Affin returned to the black in 4Q22, posting net profit of RM139m given positive Jaws and loan loss provision writeback. Also, NIM stayed flat sequentially and loans growth held steady. However, GIL ratio climbed upwards. Overall, results were within estimates and thus, forecasts were unchanged. We find Affin’s risk reward profile to be balance as there are no new positive catalysts to spur share price higher. Retain HOLD and GGM-TP of RM2.20, based on 0.41x FY23 P/B.
Within estimates. Affin posted profit of RM139m in 4Q22 (vs a core loss of RM94m, ex-goodwill impairment, divestment gains and related-opex in 3Q22; -23% YoY), that brought FY22 sum to RM334m (-23% YoY). This was within expectations, making up 97%-102% of our and consensus full-year forecasts.
Dividend. Proposed final DPS of 7.77sen (4Q21: 12.5sen), bringing full-year DPS to 30.39sen (FY21: 12.5sen). Ex-date TBD later.
QoQ. Affin returned to the black, posting profit of RM139m due to positive Jaws (total income grew 6% while opex fell 6%) and loan loss provision writeback. At the top, we saw non-interest income (NOII) increased 48% given stronger fees, trading and forex gains. That said, net interest margin (NIM) was sequentially flat.
YoY. Although Affin registered positive Jaws (total income growth outstripped opex by 4ppt), earnings decreased 23% due to the absence large deferred tax income coupled with the negative impact of prosperity tax this quarter.
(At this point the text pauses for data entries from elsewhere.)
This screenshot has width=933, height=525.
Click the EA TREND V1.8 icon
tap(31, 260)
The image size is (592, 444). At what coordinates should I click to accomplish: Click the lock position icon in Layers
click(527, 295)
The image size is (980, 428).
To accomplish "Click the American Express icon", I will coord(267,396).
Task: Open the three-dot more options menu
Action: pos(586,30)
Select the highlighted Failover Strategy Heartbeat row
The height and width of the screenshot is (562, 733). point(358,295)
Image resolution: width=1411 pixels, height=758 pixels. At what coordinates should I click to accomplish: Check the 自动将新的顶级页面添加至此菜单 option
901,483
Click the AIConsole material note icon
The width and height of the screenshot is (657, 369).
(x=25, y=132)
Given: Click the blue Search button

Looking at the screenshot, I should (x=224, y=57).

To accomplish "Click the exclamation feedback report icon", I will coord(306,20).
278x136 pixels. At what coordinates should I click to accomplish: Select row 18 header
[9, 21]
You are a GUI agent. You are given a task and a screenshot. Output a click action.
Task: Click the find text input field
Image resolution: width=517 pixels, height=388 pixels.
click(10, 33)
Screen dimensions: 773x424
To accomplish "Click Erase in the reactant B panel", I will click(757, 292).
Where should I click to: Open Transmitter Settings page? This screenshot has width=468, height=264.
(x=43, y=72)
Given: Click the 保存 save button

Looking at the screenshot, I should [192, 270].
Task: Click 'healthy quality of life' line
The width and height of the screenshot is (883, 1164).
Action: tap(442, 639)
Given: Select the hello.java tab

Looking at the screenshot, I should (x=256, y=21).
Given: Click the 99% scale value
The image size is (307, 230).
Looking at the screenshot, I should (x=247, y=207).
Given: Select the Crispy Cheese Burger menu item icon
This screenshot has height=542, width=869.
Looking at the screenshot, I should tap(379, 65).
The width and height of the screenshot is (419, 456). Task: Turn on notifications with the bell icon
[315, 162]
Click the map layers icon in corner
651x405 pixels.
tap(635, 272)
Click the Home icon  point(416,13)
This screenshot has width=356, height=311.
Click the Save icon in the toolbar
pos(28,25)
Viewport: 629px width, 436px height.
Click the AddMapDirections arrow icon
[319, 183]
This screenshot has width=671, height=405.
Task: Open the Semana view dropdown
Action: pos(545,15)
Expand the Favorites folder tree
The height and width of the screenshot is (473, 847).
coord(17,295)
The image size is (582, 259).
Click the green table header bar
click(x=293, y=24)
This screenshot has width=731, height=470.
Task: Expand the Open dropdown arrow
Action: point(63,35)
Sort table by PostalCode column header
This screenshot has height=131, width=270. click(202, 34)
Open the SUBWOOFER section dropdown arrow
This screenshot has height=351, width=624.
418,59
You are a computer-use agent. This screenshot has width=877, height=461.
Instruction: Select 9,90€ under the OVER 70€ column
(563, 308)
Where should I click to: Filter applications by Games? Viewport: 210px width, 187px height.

YTD. Bottom-line decreased 23% given negative Jaws (opex outgrew total income by 4ppt) and higher loan loss provisions (+21%).
Other key trends. Both loans and deposits growth stayed firm at +15.4% YoY (3Q22: +16.6%) and +10.5% YoY (3Q22: +11.3%) respectively. On a sequential basis, loan to-deposit ratio (LDR) nudged up 2ppt sequentially to 91%. As for asset quality, gross impaired loans (GIL) ratio increased 6bp QoQ mainly due to the uptick at the working capital and landed property segments.
Outlook. We expect sequential NIM to shrink given: (i) repricing of matured deposits, (ii) CASA being utilized and substituted to FD, along with (iii) still stiff price competition for FD. Furthermore, loans growth is seen to moderate due to a softer domestic macro environment. Besides, GIL ratio is likely to climb but we are not overly worried as we believe Affin is better equipped vs prior slumps; the large pre-emptive allowances built up in FY20-21 and 3Q22 to battle Covid-19 pandemic woes and latency in credit loss from OPR hikes, act as robust buffer to cushion for any asset quality weakness in the short-term.
Forecast. Unchanged since 4Q22 results were in line.
Retain HOLD and GGM-TP of RM2.20, based on 0.41x FY23 P/B with assumptions of 4.7% ROE, 7.2% COE, and 3.0% LTG. This is in line to its 5-year average of 0.41x but beneath the sector’s 0.85x; the discount is fair given its weak ROE output, which is 5ppt below industry mean. In our opinion, Affin’s risk-reward profile is still balanced, seeing that share price has performed strongly last year and there are no new positive catalysts to drive it higher. We note tailwinds which were supposed to be enjoyed by banks (like big NIM expansion, strong credit growth) over 2022-23 have instead been frontloaded to last year, turning next 10 months to be less exciting.